Well, I saw Avatar in the 3D theater this weekend. Wow. Absolutely stunning visuals. Definitely worth checking out if you haven’t yet.
As for the plot, you’ve seen it before, though perhaps with better acting (Dances with Wolves), more emotion (The Last Samurai), fewer phosphorescent trees (Dune), more music (Pocahontas), or more gags (FernGully). There is also the tragic edition where all the good guys die at the end (The Mission), which happens to be the only one based on a true story.
One thing I found interesting in the film is how Cameron (the writer and director) presents a wholly scientific explanation for the pantheistic energy that connects all living creatures on the planet. The trees have actual, observable neural-network connections to each other and all the plants around them and even the animals and people. The natives have nerve endings at the tips of hair that can be plugged into animals, trees, etc. to form a bond with nature. In one scene, the characters hook into one of the “sacred” trees (explained as simply a sort of tree with a much more dense neural network) and can hear the echoing voices of their ancestors and even the groanings of all life on the planet itself. It seems that a bit of their ancestor’s consciousness was absorbed into this network of memories. No spiritual or religious explanation is given. It is implied that perhaps long ago Earth used to have bonds similar to this between it’s organisms, but they have since faded and become difficult to observe by science.
So how would a devout atheist like Cameron reconcile “spiritual” phenomenon? This is one way – with a “natural” explanation. Drawing from my discussion of “natural magic” earlier, I actually think this is a pretty good way to set up a secondary (story) world. I really appreciate how he explained the phenomenon with visuals and not a lot of awful explanatory monologues. Explanatory monologues are the hallmark of bad sci-fi. If your story has to pause for 10 minutes while your character recites from the appendices of a role-playing game manual, you know your narrative needs a serious rewrite. Anyway, despite it’s flaws, Avatar did this part well I think. That’s cool.

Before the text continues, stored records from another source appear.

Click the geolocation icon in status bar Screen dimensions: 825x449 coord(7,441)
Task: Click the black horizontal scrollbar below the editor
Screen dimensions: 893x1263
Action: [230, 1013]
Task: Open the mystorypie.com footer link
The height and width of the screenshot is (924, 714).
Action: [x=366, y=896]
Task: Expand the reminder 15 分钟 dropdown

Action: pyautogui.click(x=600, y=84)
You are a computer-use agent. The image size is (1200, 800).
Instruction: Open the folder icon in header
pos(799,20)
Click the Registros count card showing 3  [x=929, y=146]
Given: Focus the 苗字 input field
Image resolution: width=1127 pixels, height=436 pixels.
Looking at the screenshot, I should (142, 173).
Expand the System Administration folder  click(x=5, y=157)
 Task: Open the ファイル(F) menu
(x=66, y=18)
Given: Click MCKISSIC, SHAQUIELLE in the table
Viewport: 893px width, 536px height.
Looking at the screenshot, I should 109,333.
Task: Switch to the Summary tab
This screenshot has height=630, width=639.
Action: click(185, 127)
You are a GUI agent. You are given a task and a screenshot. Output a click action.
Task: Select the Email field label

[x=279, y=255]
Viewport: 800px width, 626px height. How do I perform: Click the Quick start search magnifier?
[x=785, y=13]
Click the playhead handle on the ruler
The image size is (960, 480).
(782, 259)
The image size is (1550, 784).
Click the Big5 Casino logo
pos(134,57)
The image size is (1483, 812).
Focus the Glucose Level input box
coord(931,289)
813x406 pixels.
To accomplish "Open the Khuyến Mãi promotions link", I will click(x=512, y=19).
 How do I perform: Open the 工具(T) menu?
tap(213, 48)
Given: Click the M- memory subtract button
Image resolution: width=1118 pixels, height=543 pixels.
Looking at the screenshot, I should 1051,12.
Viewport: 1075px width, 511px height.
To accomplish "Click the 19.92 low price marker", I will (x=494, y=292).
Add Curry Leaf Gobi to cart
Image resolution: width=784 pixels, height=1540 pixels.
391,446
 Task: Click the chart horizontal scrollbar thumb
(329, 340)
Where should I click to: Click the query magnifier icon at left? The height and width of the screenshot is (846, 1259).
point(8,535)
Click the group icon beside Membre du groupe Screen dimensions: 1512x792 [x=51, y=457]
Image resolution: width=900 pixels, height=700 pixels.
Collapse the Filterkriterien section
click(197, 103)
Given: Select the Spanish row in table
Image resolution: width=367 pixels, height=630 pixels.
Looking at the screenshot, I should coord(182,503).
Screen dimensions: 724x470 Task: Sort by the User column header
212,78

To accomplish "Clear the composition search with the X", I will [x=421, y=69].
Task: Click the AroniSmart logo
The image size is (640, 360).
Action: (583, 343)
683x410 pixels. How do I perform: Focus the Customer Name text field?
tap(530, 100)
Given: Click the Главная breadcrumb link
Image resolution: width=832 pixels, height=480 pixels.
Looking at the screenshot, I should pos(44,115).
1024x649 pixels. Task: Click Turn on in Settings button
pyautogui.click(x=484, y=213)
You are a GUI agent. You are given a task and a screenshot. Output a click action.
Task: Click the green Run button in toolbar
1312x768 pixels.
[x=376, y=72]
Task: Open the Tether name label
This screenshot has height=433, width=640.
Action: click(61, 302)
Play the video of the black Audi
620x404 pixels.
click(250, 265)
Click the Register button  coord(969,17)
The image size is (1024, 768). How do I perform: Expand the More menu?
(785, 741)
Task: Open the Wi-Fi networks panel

It also struck me how similar this idea was to W.B. Yeat’s explanation of magic, which he outlined in one of his early essays:
I believe in the practice and philosophy of what we have agreed to call magic, in what I must call the evocation of spirits, though I do not know what they are, in the power of creating magical illusions, in the visions of truth in the depths of the mind when the eyes are closed; and I believe in three doctrines, which have, as I think, been handed down from early times, and been the foundations of nearly all magical practices. These doctrines are
(1) That the borders of our minds are ever shifting, and that many minds can flow into one another, as it were, and create or reveal a single mind, a single energy.
(2) That the borders of our memories are as shifting, and that our memories are a part of one great memory, the memory of Nature herself.
(3) That this great mind and great memory can be evoked by symbols.
-W.B. Yeats, Magic, Ideas of Good and Evil, Essays, p.33
Yeats didn’t see God and spirits and demons. He saw memories and invisible connections between all people and places. Yeats often participated in seances where he believed he could tap into some of these memories. The similarities to his view of spirituality and the explanation presented in Avatar are, I think, remarkably similar. Yeats was a man of old literature and poetry though, not a contemporary scientist. He would not use the language of quantum mechanics and electromagnetic fields in his theories. He would instead draw on metaphors, mythologies, and symbols – the stuff he knew best.